Increase in bisexuality reported among women

September 16, 2005|By LOS ANGELES TIMES

LOS ANGELES - More than half of American teens age 15 to 19 have engaged in oral sex, increasing to nearly 70 percent for those who are 18 and 19, according to the largest federal study of the nation's sexual practices.

The study also found that 11 percent of women age 18 to 44 reported having at least one homosexual experience in their lifetime, up from 4 percent in the last study conducted in 1992.

Taken together, the two findings suggest a possible shift in sexual practices, in which females are using oral and gay sex "as a safer alternative than [vaginal] sex with men," said epidemiologist William D. Mosher of the National Center for Health Statistics, the study's lead author.

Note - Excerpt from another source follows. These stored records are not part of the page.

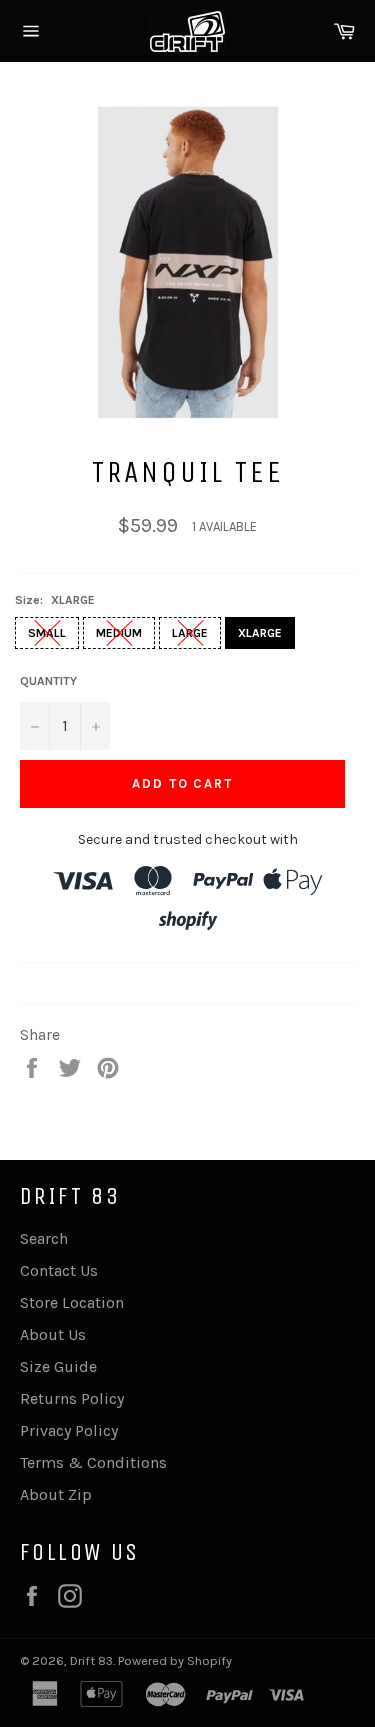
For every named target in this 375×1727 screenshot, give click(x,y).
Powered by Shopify (175, 1660)
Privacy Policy (69, 1430)
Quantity (48, 681)
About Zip (56, 1494)
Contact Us (59, 1270)
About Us (53, 1334)
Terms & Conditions (93, 1462)
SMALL (47, 633)
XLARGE (260, 633)
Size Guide (58, 1366)
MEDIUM (119, 633)
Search (44, 1238)
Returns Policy (72, 1398)
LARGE (190, 633)
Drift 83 (91, 1660)
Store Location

"If it is seen as a safer alternative, it is an interesting response to the campaigns to reduce teen pregnancy and to reduce sexually transmitted diseases and HIV," he said.

The study, however, found that only 9 percent of the teens reported using condoms during oral sex. Studies have shown that gonorrhea, syphilis, herpes and the human papillomavirus can all be transmitted in this manner.

"They have not been given a strong enough message about the health risks of oral sex," said Dr. Claire Brindis of the University of California, San Francisco.

James Wagoner, president of Advocates for Youth, a reproductive health organization in Washington, said the study showed that society is undergoing a social transition sexually, with women and girls becoming more sexually confident.

"It calls into question the stereotype of boys as hunters and girls as prey. Something going on here is creating more balance between the sexes than we have seen before."

But Brindis cautioned that some of the apparent increases may represent an increased comfort level in discussing intimate behaviors rather than an actual increase in activity.

Some people may just now "be disclosing information that had probably occurred for decades," she said.

The study, conducted between March 2002 and March 2003, involved in-home interviews of 12,571 people by trained female interviewers.